Why does outcome variability matter?
Greater variability in methane measurements makes it harder to detect a real treatment effect without increasing sample size (or reducing power or confidence). Therefore, it is preferable to select a study population that is as similar as possible, using a validated and repeatable measuring technology. This will reduce variation and result in you achieving the same statistical power with fewer subjects.
Example: Sample Size Implications of 95% vs 90% Confidence
Assume a methane-reducing product has the following characteristics:
- Difference expected/effect size: a 20% reduction in methane output
- Mean baseline methane emissions: 200 g/day
- Standard deviation (a measure of variation): 50g/day
- Power: 80%
- Compare confidence levels: 95% vs 90% (equivalent to p=0.05 and p=0.10)
Decreasing confidence from 95% to 90% in this instance would reduce the number of animals required by 12 (23%)
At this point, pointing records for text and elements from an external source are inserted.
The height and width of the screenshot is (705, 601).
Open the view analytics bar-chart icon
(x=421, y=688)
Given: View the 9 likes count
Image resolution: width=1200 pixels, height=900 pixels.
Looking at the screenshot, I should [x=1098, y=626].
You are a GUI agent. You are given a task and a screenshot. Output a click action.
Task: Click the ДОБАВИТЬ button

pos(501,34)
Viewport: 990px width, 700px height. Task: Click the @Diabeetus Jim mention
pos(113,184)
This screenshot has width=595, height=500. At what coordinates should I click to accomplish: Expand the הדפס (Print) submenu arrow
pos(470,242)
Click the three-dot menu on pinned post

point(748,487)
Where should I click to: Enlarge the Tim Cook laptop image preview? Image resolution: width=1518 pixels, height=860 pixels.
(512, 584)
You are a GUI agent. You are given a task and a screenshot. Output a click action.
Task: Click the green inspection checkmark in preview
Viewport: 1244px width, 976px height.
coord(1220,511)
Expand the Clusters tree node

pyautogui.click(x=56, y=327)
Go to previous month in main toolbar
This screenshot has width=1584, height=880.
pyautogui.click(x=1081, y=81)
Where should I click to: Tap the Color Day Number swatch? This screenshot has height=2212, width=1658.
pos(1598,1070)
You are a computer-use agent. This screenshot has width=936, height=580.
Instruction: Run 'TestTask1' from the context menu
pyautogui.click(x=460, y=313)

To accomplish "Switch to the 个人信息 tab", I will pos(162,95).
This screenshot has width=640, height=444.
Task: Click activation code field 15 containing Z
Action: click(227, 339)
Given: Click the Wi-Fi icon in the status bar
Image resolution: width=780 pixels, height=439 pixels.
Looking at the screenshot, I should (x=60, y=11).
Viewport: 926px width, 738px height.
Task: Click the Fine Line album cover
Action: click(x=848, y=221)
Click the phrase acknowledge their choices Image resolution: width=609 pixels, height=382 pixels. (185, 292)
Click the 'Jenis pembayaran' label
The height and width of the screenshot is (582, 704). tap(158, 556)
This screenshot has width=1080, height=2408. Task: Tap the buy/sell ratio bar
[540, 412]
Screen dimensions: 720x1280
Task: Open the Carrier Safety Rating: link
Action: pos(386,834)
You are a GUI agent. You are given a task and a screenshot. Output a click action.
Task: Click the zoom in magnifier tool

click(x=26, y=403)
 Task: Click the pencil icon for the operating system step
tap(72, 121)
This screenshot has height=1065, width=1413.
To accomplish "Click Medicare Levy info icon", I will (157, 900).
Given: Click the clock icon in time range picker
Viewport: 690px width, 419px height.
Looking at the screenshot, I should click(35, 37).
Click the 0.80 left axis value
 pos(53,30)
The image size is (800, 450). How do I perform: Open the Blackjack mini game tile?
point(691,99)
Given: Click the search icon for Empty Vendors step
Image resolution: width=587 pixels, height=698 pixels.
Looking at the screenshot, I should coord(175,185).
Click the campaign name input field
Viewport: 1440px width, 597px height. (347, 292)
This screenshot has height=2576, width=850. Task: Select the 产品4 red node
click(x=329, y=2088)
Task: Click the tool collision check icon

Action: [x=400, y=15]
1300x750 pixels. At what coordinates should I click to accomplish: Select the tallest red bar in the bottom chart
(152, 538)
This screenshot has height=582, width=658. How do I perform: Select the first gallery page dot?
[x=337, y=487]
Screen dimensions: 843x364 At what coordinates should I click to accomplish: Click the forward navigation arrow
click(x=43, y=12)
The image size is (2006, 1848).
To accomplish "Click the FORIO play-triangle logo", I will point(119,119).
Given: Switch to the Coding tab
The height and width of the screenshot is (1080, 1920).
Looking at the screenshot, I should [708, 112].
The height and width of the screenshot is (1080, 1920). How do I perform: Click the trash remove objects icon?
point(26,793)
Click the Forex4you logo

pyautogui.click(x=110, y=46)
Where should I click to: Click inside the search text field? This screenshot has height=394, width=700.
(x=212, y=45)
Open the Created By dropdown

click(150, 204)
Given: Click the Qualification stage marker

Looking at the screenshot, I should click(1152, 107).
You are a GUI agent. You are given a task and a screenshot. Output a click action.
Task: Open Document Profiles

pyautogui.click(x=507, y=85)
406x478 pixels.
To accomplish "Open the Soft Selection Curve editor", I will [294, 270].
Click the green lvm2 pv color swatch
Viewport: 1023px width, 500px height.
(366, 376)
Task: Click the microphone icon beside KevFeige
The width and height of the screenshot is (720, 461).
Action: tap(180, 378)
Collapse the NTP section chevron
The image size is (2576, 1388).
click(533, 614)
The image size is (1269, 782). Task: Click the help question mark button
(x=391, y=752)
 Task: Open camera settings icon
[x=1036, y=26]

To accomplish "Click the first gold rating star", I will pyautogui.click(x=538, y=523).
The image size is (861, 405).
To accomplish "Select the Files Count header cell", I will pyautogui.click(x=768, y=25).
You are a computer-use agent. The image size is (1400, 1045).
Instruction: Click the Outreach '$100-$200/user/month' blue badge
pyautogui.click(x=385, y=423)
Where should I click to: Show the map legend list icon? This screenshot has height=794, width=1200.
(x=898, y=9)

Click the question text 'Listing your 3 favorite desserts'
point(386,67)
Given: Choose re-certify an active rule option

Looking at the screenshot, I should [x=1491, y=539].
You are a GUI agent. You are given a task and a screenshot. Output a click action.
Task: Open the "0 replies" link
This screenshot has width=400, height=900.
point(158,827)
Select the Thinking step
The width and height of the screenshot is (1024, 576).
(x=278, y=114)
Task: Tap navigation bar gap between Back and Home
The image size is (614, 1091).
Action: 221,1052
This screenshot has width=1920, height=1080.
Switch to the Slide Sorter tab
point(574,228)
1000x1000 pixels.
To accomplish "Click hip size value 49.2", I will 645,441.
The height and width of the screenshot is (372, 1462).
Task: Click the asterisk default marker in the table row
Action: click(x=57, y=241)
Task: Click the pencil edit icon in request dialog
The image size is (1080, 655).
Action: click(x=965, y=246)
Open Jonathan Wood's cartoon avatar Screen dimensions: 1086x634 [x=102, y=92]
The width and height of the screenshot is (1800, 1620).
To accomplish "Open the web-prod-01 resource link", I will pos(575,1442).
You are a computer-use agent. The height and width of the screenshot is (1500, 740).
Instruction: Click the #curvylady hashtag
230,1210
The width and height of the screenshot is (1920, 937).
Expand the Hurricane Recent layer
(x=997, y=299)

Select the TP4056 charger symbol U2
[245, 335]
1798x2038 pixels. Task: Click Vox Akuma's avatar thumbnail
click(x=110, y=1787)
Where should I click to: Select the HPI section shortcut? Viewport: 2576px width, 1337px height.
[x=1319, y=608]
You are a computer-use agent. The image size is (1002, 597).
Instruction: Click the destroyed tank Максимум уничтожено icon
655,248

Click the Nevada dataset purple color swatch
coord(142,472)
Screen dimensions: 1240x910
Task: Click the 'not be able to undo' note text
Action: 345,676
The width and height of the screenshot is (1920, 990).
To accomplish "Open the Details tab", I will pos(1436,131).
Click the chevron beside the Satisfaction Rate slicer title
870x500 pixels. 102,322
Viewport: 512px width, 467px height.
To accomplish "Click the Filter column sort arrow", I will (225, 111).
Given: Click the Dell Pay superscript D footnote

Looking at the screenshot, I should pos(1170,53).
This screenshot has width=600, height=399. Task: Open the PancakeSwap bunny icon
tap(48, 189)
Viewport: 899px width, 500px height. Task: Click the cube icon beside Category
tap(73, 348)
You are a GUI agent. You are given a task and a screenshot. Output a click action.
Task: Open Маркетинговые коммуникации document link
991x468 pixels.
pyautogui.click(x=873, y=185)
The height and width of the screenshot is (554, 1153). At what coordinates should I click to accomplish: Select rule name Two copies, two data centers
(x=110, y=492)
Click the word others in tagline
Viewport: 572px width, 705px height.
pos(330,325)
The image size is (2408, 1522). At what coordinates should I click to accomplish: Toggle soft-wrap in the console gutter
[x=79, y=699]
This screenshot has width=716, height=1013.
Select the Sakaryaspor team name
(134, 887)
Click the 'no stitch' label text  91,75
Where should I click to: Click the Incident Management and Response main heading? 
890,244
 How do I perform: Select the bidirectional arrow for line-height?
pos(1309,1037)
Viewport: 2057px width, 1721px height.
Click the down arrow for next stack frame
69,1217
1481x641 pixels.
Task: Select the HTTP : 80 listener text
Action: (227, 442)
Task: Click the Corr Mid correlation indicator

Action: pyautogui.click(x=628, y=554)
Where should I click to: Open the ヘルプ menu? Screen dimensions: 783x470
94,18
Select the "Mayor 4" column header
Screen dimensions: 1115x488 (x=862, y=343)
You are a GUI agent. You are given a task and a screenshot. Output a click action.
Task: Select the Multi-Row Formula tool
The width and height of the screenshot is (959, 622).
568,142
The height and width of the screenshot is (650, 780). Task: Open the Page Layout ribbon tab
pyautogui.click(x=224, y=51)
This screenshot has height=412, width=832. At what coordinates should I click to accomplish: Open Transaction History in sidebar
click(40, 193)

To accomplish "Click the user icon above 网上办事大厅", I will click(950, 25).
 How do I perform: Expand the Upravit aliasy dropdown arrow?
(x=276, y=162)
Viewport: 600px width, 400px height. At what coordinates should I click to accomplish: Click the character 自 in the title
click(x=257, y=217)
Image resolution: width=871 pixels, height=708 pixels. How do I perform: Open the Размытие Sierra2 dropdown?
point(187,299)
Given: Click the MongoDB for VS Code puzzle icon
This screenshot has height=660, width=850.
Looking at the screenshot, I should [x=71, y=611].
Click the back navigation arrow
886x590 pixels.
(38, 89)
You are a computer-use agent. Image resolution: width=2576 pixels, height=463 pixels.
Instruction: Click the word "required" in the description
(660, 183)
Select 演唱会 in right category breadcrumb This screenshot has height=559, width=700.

Confidence Level | Total numbers |
95% | ~52 |
90% | ~40 |
So there you have it
When considering the sample size required for a study, the following four factors should be considered
- Statistical power
- Confidence
- The expected difference
- How variable the outcome measure
These factors are connected, and considering them together can make a study more efficient and animal-friendly. Improving power doesn’t always mean enrolling more animals; for instance, measuring emissions over a longer period reduces variability, which can achieve the same power and confidence with fewer animals.